● Directions:
Print every entry exactly as written.

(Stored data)
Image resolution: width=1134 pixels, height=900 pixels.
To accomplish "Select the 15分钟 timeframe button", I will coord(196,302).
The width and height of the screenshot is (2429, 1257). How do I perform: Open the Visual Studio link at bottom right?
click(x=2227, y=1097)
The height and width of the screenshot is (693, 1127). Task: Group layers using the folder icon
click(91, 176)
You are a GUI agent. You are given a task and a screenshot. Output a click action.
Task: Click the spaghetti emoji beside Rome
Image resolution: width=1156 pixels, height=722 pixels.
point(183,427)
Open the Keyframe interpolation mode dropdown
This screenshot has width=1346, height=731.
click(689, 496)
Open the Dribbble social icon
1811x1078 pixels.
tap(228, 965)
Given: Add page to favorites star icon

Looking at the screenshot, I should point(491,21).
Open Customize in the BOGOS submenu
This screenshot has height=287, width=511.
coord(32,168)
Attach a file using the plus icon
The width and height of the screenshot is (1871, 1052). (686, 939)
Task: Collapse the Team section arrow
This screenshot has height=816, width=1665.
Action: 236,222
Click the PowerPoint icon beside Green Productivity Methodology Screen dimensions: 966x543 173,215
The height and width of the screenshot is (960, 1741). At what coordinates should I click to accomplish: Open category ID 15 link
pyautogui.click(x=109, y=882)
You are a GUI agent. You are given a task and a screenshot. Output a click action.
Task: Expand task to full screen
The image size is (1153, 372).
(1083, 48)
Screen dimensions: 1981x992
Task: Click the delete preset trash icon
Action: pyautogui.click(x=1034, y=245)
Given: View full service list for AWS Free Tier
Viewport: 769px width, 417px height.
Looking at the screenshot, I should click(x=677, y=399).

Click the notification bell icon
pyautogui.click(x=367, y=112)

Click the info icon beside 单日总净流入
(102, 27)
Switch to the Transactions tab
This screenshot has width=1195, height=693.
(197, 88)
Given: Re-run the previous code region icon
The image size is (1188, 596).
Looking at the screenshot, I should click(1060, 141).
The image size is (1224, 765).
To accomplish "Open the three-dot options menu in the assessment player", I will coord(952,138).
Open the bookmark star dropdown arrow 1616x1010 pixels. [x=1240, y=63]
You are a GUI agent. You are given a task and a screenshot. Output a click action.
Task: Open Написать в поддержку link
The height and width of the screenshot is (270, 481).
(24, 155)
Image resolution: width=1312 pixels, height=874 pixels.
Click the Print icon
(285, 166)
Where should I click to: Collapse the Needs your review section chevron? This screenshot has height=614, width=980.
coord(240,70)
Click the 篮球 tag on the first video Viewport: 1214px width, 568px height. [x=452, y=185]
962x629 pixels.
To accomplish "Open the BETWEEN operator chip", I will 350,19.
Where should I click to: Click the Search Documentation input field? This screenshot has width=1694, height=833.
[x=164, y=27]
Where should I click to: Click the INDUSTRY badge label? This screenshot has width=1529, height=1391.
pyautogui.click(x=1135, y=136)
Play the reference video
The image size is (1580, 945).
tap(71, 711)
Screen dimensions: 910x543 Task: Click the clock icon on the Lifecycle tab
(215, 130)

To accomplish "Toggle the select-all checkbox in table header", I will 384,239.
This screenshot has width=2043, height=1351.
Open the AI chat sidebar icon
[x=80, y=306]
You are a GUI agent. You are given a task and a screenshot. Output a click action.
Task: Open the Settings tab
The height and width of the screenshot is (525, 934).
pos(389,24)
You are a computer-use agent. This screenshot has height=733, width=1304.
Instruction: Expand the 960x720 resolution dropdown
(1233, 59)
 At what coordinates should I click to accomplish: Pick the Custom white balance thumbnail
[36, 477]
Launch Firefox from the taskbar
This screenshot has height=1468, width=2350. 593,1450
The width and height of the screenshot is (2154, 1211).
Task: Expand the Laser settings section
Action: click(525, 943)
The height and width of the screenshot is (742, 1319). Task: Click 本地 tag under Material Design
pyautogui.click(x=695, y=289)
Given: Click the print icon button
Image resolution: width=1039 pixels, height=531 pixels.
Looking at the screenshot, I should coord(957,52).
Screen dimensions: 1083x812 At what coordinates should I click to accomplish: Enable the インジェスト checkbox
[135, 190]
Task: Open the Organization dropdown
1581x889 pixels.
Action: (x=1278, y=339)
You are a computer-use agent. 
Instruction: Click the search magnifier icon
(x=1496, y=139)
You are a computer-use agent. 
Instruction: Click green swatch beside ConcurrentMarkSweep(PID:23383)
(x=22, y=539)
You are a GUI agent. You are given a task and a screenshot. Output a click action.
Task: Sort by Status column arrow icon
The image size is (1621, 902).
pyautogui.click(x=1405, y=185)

● Solved problem:
Image resolution: width=1134 pixels, height=900 pixels.
To accomplish "Select the 15分钟 timeframe button", I will coord(196,302).
The width and height of the screenshot is (2429, 1257). How do I perform: Open the Visual Studio link at bottom right?
click(x=2227, y=1097)
The height and width of the screenshot is (693, 1127). Task: Group layers using the folder icon
click(91, 176)
You are a GUI agent. You are given a task and a screenshot. Output a click action.
Task: Click the spaghetti emoji beside Rome
Image resolution: width=1156 pixels, height=722 pixels.
point(183,427)
Open the Keyframe interpolation mode dropdown
This screenshot has width=1346, height=731.
click(689, 496)
Open the Dribbble social icon
1811x1078 pixels.
tap(228, 965)
Given: Add page to favorites star icon

Looking at the screenshot, I should point(491,21).
Open Customize in the BOGOS submenu
This screenshot has height=287, width=511.
coord(32,168)
Attach a file using the plus icon
The width and height of the screenshot is (1871, 1052). (686, 939)
Task: Collapse the Team section arrow
This screenshot has height=816, width=1665.
Action: 236,222
Click the PowerPoint icon beside Green Productivity Methodology Screen dimensions: 966x543 173,215
The height and width of the screenshot is (960, 1741). At what coordinates should I click to accomplish: Open category ID 15 link
pyautogui.click(x=109, y=882)
You are a GUI agent. You are given a task and a screenshot. Output a click action.
Task: Expand task to full screen
The image size is (1153, 372).
(1083, 48)
Screen dimensions: 1981x992
Task: Click the delete preset trash icon
Action: pyautogui.click(x=1034, y=245)
Given: View full service list for AWS Free Tier
Viewport: 769px width, 417px height.
Looking at the screenshot, I should click(x=677, y=399).

Click the notification bell icon
pyautogui.click(x=367, y=112)

Click the info icon beside 单日总净流入
(102, 27)
Switch to the Transactions tab
This screenshot has width=1195, height=693.
(197, 88)
Given: Re-run the previous code region icon
The image size is (1188, 596).
Looking at the screenshot, I should click(1060, 141).
The image size is (1224, 765).
To accomplish "Open the three-dot options menu in the assessment player", I will coord(952,138).
Open the bookmark star dropdown arrow 1616x1010 pixels. [x=1240, y=63]
You are a GUI agent. You are given a task and a screenshot. Output a click action.
Task: Open Написать в поддержку link
The height and width of the screenshot is (270, 481).
(24, 155)
Image resolution: width=1312 pixels, height=874 pixels.
Click the Print icon
(285, 166)
Where should I click to: Collapse the Needs your review section chevron? This screenshot has height=614, width=980.
coord(240,70)
Click the 篮球 tag on the first video Viewport: 1214px width, 568px height. [x=452, y=185]
962x629 pixels.
To accomplish "Open the BETWEEN operator chip", I will 350,19.
Where should I click to: Click the Search Documentation input field? This screenshot has width=1694, height=833.
[x=164, y=27]
Where should I click to: Click the INDUSTRY badge label? This screenshot has width=1529, height=1391.
pyautogui.click(x=1135, y=136)
Play the reference video
The image size is (1580, 945).
tap(71, 711)
Screen dimensions: 910x543 Task: Click the clock icon on the Lifecycle tab
(215, 130)

To accomplish "Toggle the select-all checkbox in table header", I will 384,239.
This screenshot has width=2043, height=1351.
Open the AI chat sidebar icon
[x=80, y=306]
You are a GUI agent. You are given a task and a screenshot. Output a click action.
Task: Open the Settings tab
The height and width of the screenshot is (525, 934).
pos(389,24)
You are a computer-use agent. This screenshot has height=733, width=1304.
Instruction: Expand the 960x720 resolution dropdown
(1233, 59)
 At what coordinates should I click to accomplish: Pick the Custom white balance thumbnail
[36, 477]
Launch Firefox from the taskbar
This screenshot has height=1468, width=2350. 593,1450
The width and height of the screenshot is (2154, 1211).
Task: Expand the Laser settings section
Action: click(525, 943)
The height and width of the screenshot is (742, 1319). Task: Click 本地 tag under Material Design
pyautogui.click(x=695, y=289)
Given: Click the print icon button
Image resolution: width=1039 pixels, height=531 pixels.
Looking at the screenshot, I should coord(957,52).
Screen dimensions: 1083x812 At what coordinates should I click to accomplish: Enable the インジェスト checkbox
[135, 190]
Task: Open the Organization dropdown
1581x889 pixels.
Action: (x=1278, y=339)
You are a computer-use agent. 
Instruction: Click the search magnifier icon
(x=1496, y=139)
You are a computer-use agent. 
Instruction: Click green swatch beside ConcurrentMarkSweep(PID:23383)
(x=22, y=539)
You are a GUI agent. You are given a task and a screenshot. Output a click action.
Task: Sort by Status column arrow icon
The image size is (1621, 902).
pyautogui.click(x=1405, y=185)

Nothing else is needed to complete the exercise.